Mossawa Center

Mossawa Center: Approval of Citizenship Law is Continuation of Racist Policy

Mossawa Center Staff
November 27, 2023

Mossawa Center: approval of the Citizenship Law is a continuation of racist policy of family separation targeting Palestinian Arab citizens

After being rejected in July of 2021, the Citizenship Law (also known as the Unification Law) was approved by the Knesset on Tuesday, Feb. 8, 2022, after the first reading. The Citizenship Law is widely regarded as one of the most racist laws in the country, with the intent of preventing spouses from the occupied Palestinian territories or other countries from obtaining Israeli residency in the event of marriage to a Palestinian Arab citizen of Israel.

Prior to the vote, Mossawa Center urged Knesset members from the left and center blocs to vote against the law, citing the fact that it violates the Basic Law of Human Dignity and Liberty, as well as the fact that the law will not provide security and safety to anyone because it prevents the unification of entire families.

According to Mossawa Center data, there are approximately 30,000 families in which neither the spouse nor the children can obtain a nationality or even apply for naturalization. In many cases, they are even barred from crossing the Green Line.

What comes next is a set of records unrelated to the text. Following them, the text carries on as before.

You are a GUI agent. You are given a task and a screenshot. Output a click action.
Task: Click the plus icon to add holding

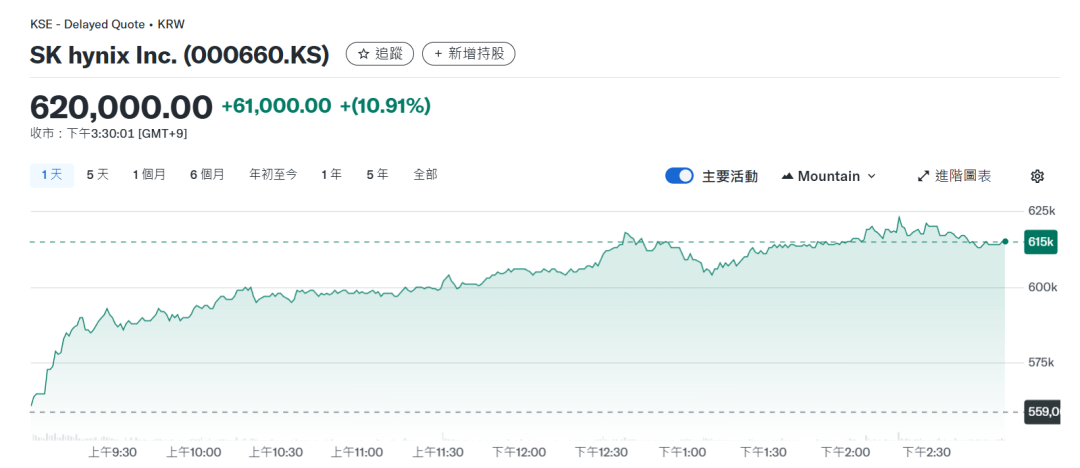click(x=438, y=54)
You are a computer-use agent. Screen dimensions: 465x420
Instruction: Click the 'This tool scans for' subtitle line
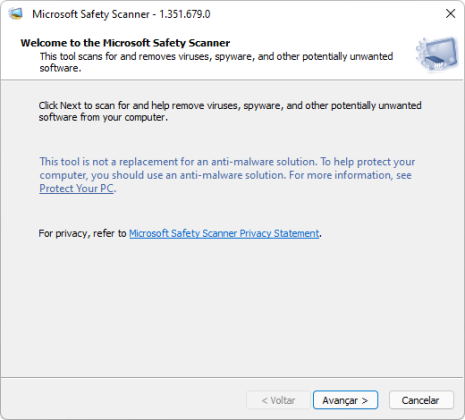coord(216,56)

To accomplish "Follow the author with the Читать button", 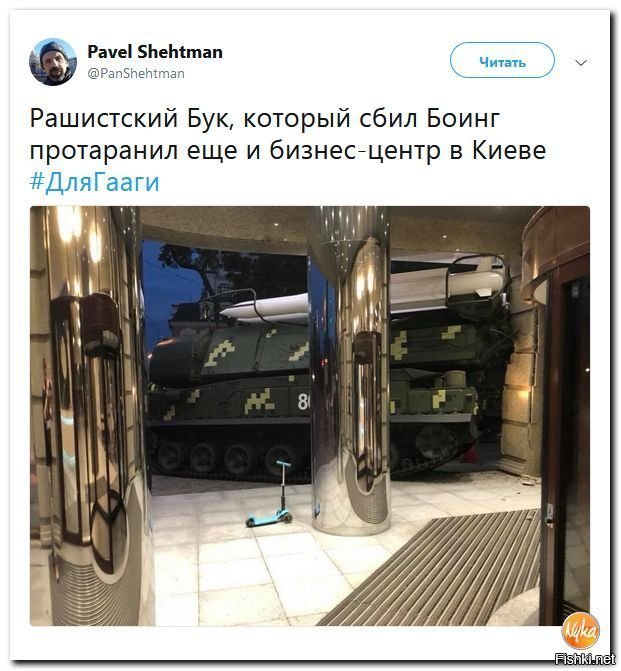I will coord(502,60).
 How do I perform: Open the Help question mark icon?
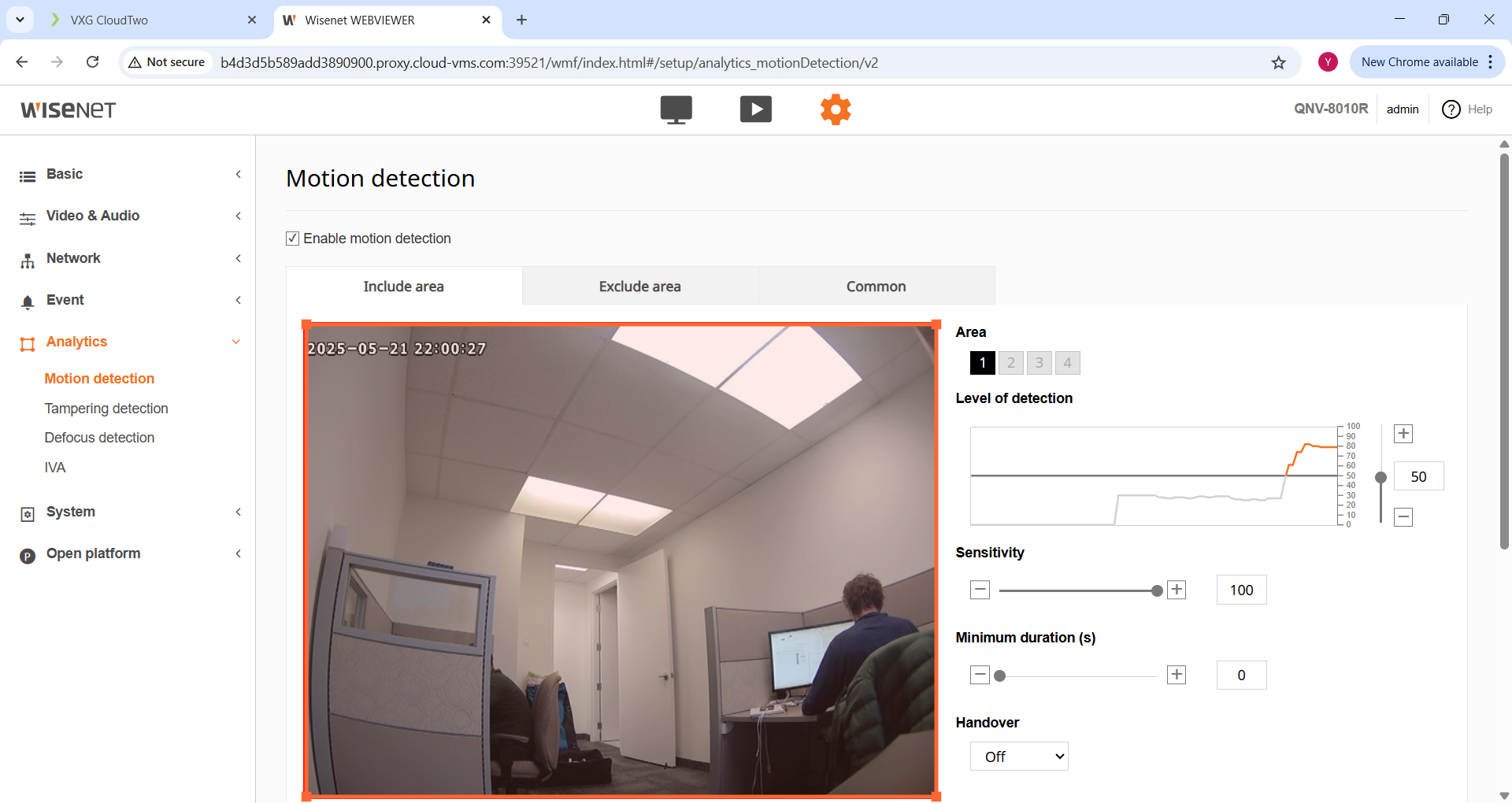coord(1451,109)
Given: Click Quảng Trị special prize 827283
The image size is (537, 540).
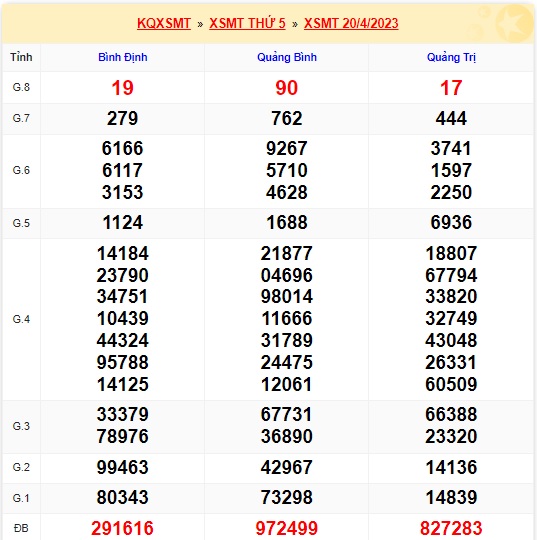Looking at the screenshot, I should 451,528.
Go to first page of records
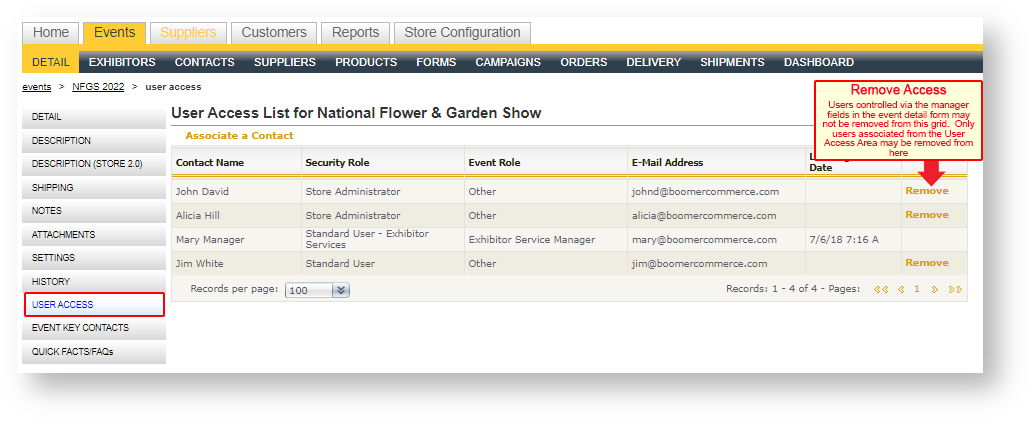Screen dimensions: 1031x421 point(880,289)
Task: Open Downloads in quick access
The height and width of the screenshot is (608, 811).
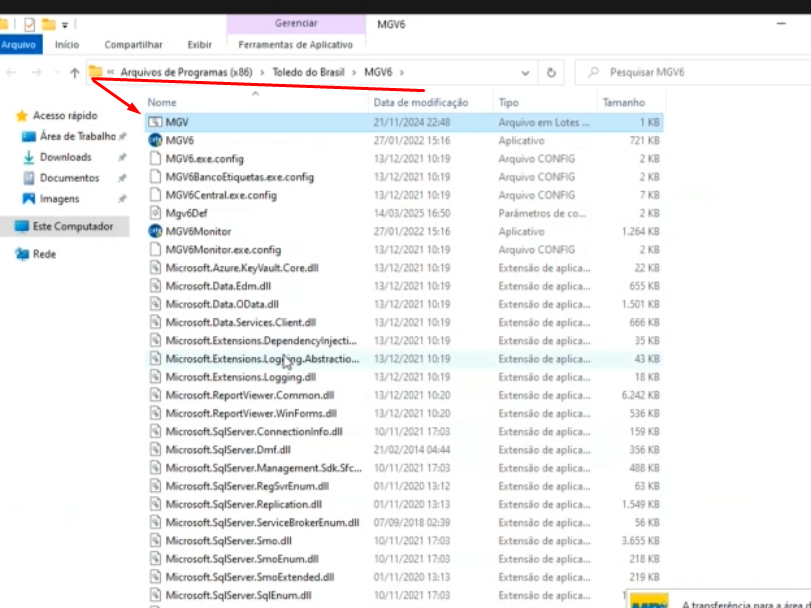Action: [65, 157]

This law primarily affects financially vulnerable families from the lowest socioeconomic levels. The law not only further harms these families financially, but also psychologically, as many of the families' children generally live with only one of their parents.

It is worth noting that the Knesset temporarily enacted this law in 2003, and it has been renewed annually since then. It failed to be renewed in July, 2021, prompting Interior Minister Ayelet Shaked to request a re-vote on the law and approve it under false security pretexts.

The Mossawa Center will continue to work to prevent the law's extension and to stand by affected families in order to bring down this law which contradicts the basic pillars of human dignity and freedom.